Sicily is eternal. A place of secrets, straddled somewhere between what we can see and what we can never fully know. To visit is to gain the slightest of understanding of the words of German author Johann Wolfgang van Goethe who, in 1917, penned a simple summation of this remarkable place: "To have seen Italy without having seen Sicily is not to have seen Italy at all, for Sicily is the clue to everything."

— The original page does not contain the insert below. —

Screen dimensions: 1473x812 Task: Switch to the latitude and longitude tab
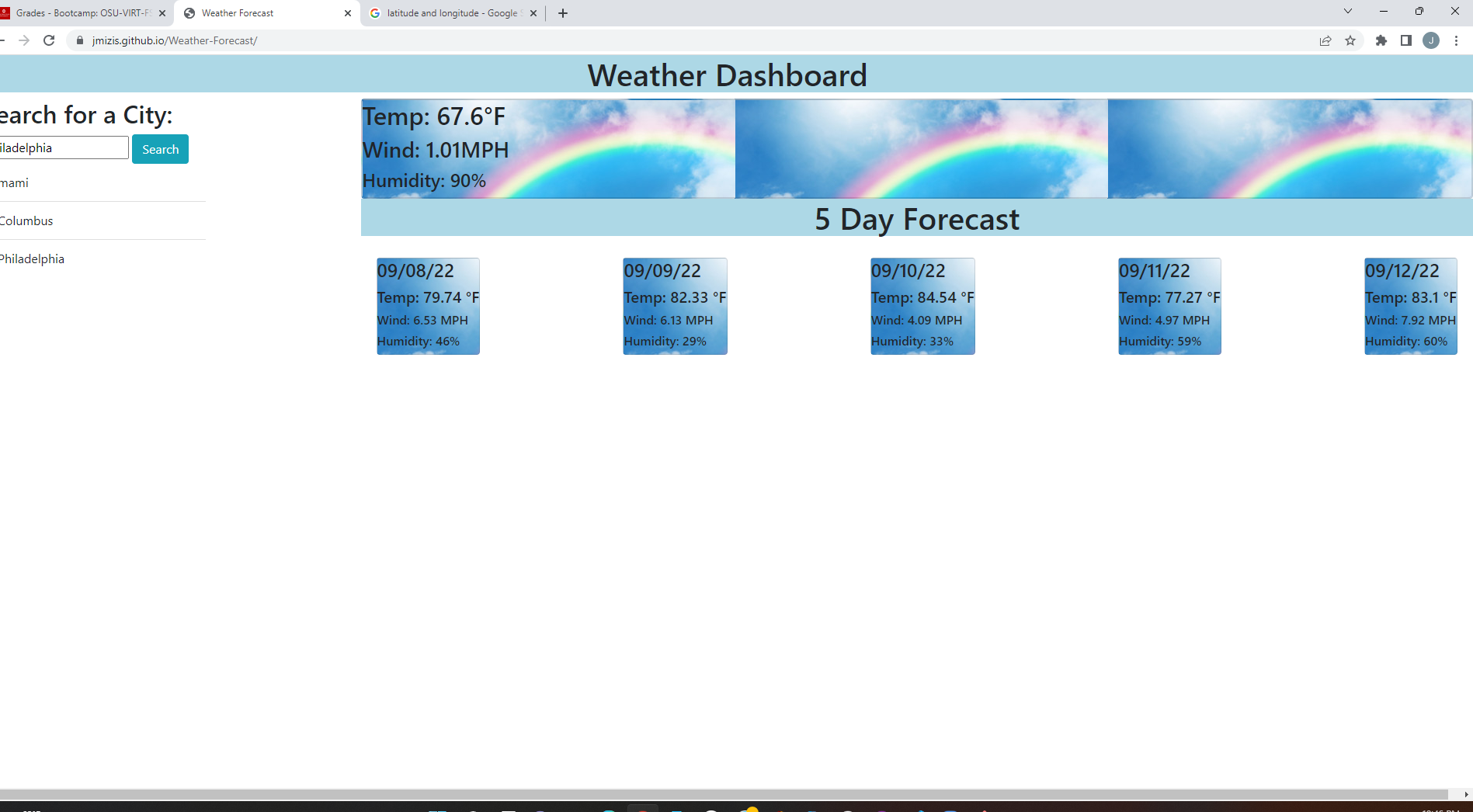click(x=443, y=12)
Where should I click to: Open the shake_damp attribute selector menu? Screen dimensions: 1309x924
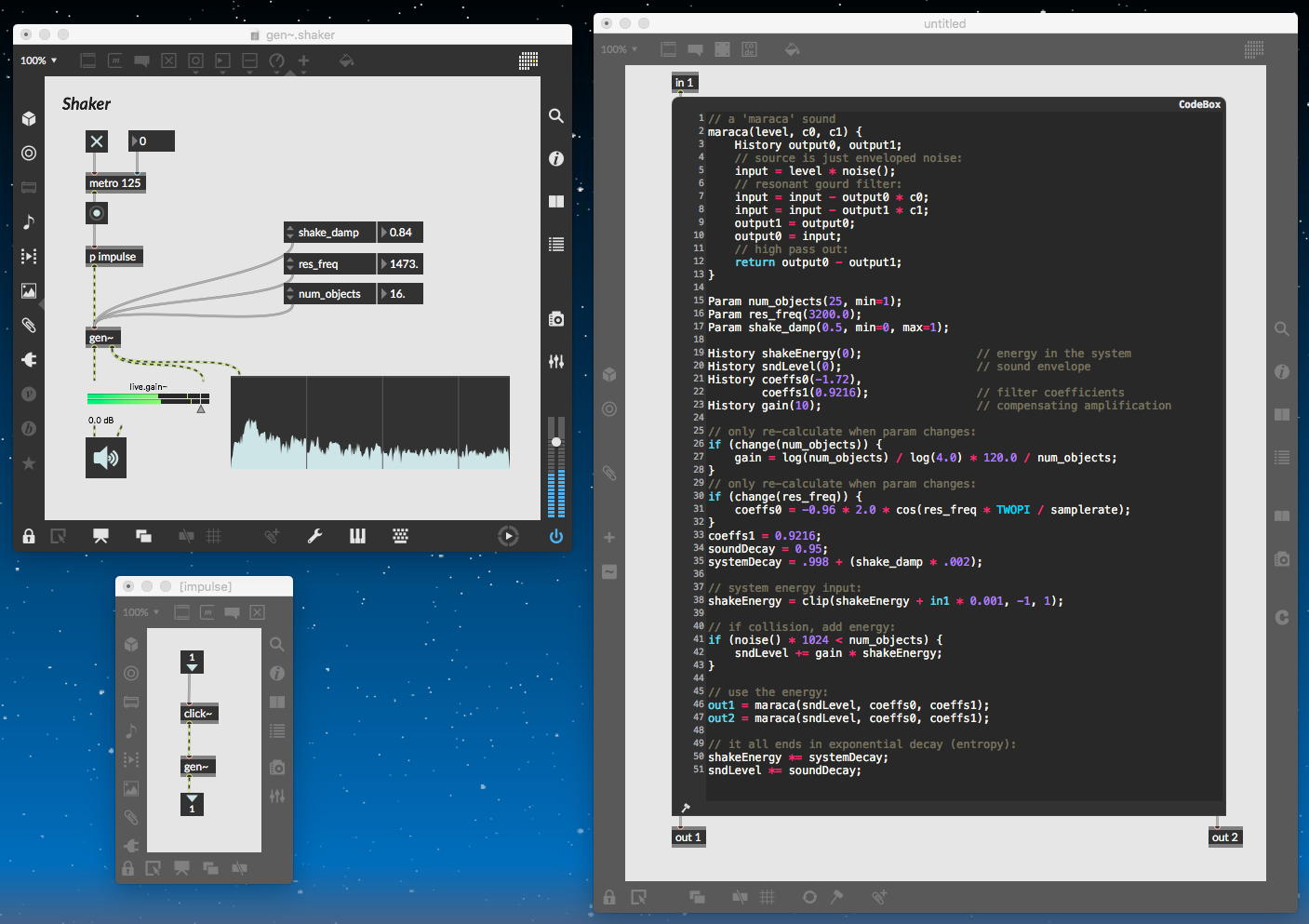pos(328,233)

Sicily is ever patient. She goes about her ancient rhythms while gently inviting you to sip briefly from the torrent of history and experiences that have flowed there for millenniums. There is a sense of holiness here, not merely in the multitude of cathedrals and churches, but in something somehow deeper, more intimately personal. To sit for a few hushed moments in a structure that took decades to hand shape from stone is a humbling reminder of the tiny speck of time we occupy. There is magnetism in Sicily that resets one’s compass to true north.
We returned to a place where history is measured in a span of centuries and where streets are often little wider than one’s outstretched arms. A place where stooped, stoic Sicilian women trudge home with their groceries from market, sharing cobbled streets they have walked for decades with visitors who are there but for a few days.
Sicily is a spectacular organic orchestra. The summer sun blisters the landscape to umber, yet readies and ripens endless groves of olive, lemon and fruit trees, and blesses streets and gardens with wondrous profusions of flowering plants. This is a place where bougainvillea spreads unchecked up walls and along balconies like pink and purple blankets, and where wizened oleander trees grow as thick as oaks. A place of absurdly narrow, tightly-coiled streets hemmed by conjoined homes and shops where only the smallest of cars and whizzing motor bikes can easily navigate. Sicily’s towns are architecturally and emotionally intimate.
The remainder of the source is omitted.